*REQUIRED ACTION*:
Repeat each entry. Keep every line exactly as it is.

RECORDED INFORMATION section start

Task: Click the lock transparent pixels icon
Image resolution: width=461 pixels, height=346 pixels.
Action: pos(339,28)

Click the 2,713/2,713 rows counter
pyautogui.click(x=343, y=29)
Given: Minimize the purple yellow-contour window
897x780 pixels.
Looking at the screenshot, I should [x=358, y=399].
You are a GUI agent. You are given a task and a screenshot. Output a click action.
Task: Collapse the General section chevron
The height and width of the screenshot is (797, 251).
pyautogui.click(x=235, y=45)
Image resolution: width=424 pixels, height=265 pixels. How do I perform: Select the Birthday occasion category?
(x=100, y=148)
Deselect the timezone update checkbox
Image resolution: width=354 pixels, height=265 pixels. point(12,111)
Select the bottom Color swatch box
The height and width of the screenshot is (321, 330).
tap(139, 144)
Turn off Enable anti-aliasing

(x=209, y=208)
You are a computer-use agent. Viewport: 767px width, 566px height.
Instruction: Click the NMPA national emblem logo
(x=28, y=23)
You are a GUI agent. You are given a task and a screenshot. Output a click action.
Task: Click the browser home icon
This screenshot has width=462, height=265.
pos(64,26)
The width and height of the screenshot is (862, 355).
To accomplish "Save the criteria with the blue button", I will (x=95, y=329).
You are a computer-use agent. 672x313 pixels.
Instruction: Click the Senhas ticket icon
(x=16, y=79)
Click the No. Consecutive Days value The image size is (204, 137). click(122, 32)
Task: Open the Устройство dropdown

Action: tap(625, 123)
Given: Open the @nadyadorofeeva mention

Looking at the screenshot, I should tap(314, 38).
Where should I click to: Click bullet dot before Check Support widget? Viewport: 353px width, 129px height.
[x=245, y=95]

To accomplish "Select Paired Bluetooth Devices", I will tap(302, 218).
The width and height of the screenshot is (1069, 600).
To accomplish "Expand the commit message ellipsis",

RECORDED INFORMATION section end

*REPLY TO THE EXERCISE*:
Task: Click the lock transparent pixels icon
Image resolution: width=461 pixels, height=346 pixels.
Action: pos(339,28)

Click the 2,713/2,713 rows counter
pyautogui.click(x=343, y=29)
Given: Minimize the purple yellow-contour window
897x780 pixels.
Looking at the screenshot, I should [x=358, y=399].
You are a GUI agent. You are given a task and a screenshot. Output a click action.
Task: Collapse the General section chevron
The height and width of the screenshot is (797, 251).
pyautogui.click(x=235, y=45)
Image resolution: width=424 pixels, height=265 pixels. How do I perform: Select the Birthday occasion category?
(x=100, y=148)
Deselect the timezone update checkbox
Image resolution: width=354 pixels, height=265 pixels. point(12,111)
Select the bottom Color swatch box
The height and width of the screenshot is (321, 330).
tap(139, 144)
Turn off Enable anti-aliasing

(x=209, y=208)
You are a computer-use agent. Viewport: 767px width, 566px height.
Instruction: Click the NMPA national emblem logo
(x=28, y=23)
You are a GUI agent. You are given a task and a screenshot. Output a click action.
Task: Click the browser home icon
This screenshot has width=462, height=265.
pos(64,26)
The width and height of the screenshot is (862, 355).
To accomplish "Save the criteria with the blue button", I will (x=95, y=329).
You are a computer-use agent. 672x313 pixels.
Instruction: Click the Senhas ticket icon
(x=16, y=79)
Click the No. Consecutive Days value The image size is (204, 137). click(122, 32)
Task: Open the Устройство dropdown

Action: tap(625, 123)
Given: Open the @nadyadorofeeva mention

Looking at the screenshot, I should tap(314, 38).
Where should I click to: Click bullet dot before Check Support widget? Viewport: 353px width, 129px height.
[x=245, y=95]

To accomplish "Select Paired Bluetooth Devices", I will tap(302, 218).
The width and height of the screenshot is (1069, 600).
To accomplish "Expand the commit message ellipsis",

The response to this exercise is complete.